In 1992, Kennedy wrote an article about a trip he took near the North Pole with Alden and two other friends.

"This trip was to be different -- four desk jockeys in search of manageable danger," he wrote. "It was tough. . . After paddling 125 miles in eight days we washed out a mere 10 miles from our destination. We suspected the workings of an unseen hand that controlled the pace from the start, teasing us until the very end, then hammering us in the final round. But we got what we had come for: some laughs, some thrills and a few sea stories."

Alden remembers that during the trip, one kayaker rolled over and John quickly paddled over and pulled him out of the water. He was cool under pressure, Alden says.

Kennedy didn't just fly and kayak. Beginning as a teenager, he loved to scuba dive -- with world famous treasure hunter Barry Clifford. Kennedy worked as a member of his crew. Over the years, Kennedy joined Clifford searching for old wrecks, and sometimes finding danger.

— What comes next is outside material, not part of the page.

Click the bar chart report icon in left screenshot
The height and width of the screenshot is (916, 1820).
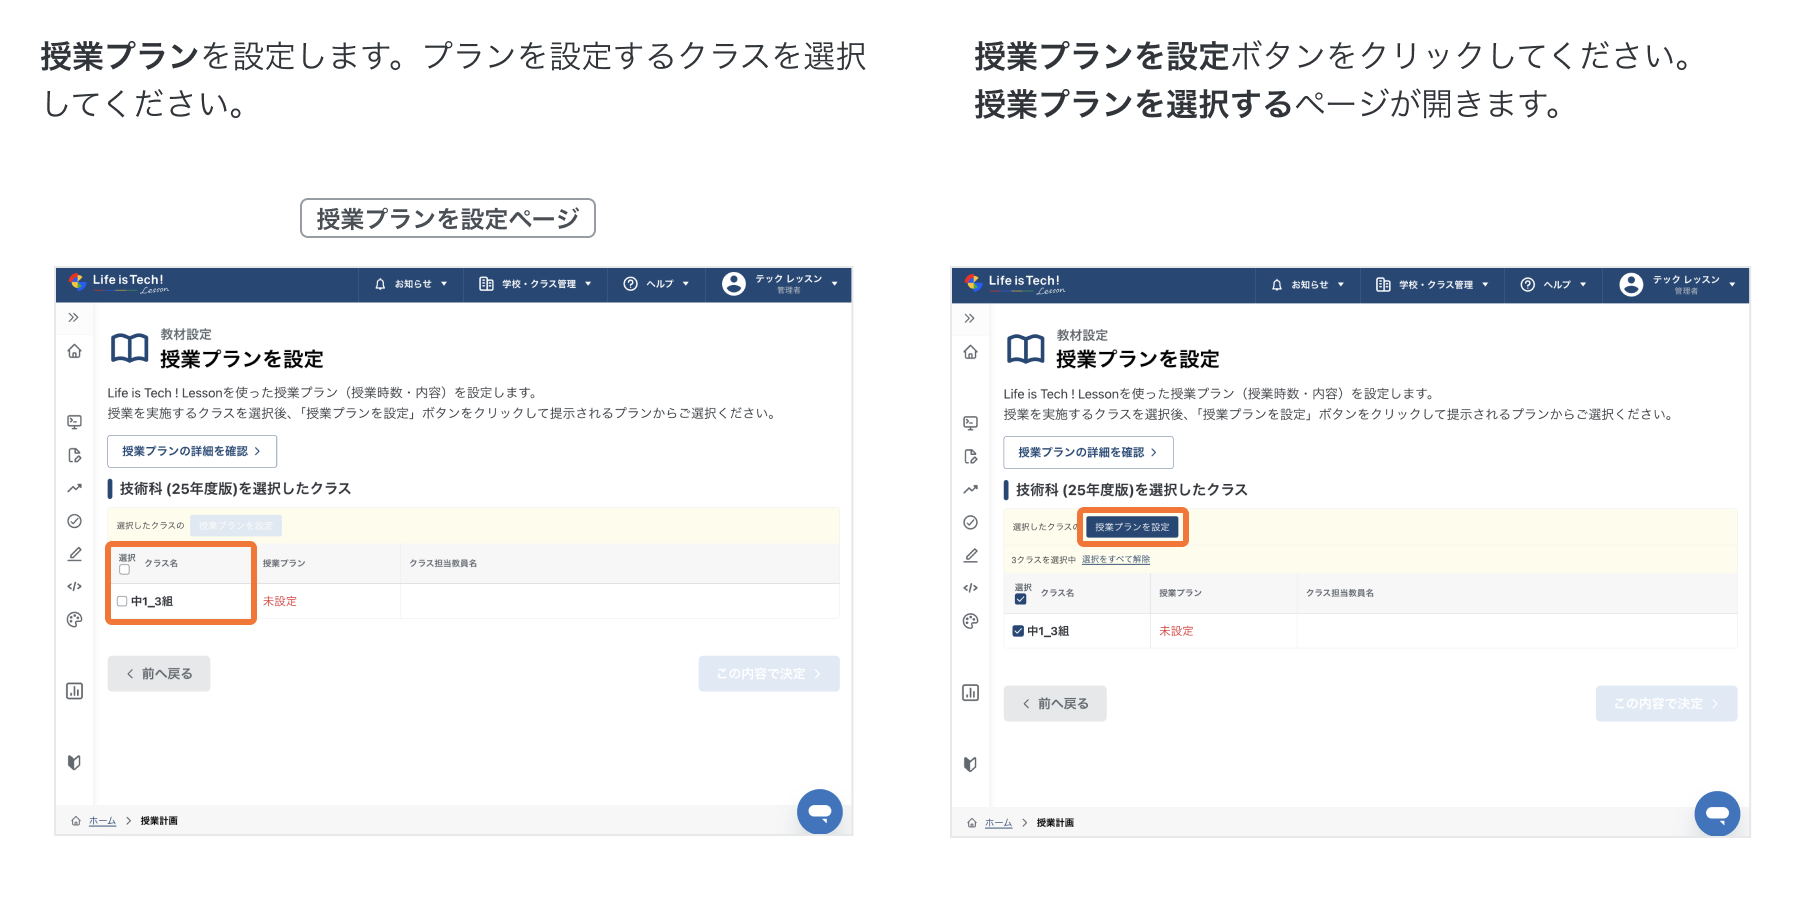point(74,691)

"He was the kind of person that -- and I've seen a lot of people in the business -- he was just someone you could trust to get you out of a situation, and he would do at any cost." Recently, the pair were diving, and Clifford got tangled up in some line and ran out of air. Kennedy shared his mouthpiece with Clifford until he could get untangled. "John just reacted very calmly," he says.

His friends -- those who knew him best -- all tell us the same thing: while Kennedy loved adventure, he never took unnecessary risks.

Clifford disagrees, strongly, with the idea that Kennedy took unnecessary risks. "I never knew him to take risks. John wasn't like that," he says. Amanpour says the same thing.

So as a man of caution, why did Kennedy take off into the haze on Friday night? In these last few days, many strangers were quick to make judgments. But his close friends, who are reluctant to share their insights, may know best what was going on when Kennedy took off on his final adventure:

"I believe that his preparation was meticulous," Alden says. "And I keep thinking that there had to be some external factor involved. He's so careful about what he does. And to be honest with you, to this day I still have not completely accepted that he's gone. If anyone in the world could find a way out of this mess he's the guy."

"I don't really believe there was a reckless bone in John," Howard says. "I think he was very careful in what he did. He was no Chuck Yeager or somebody that took chances."

In the end, they say, John Kennedy Jr. seemed more interested in adventure and experience than in danger for the sake of danger.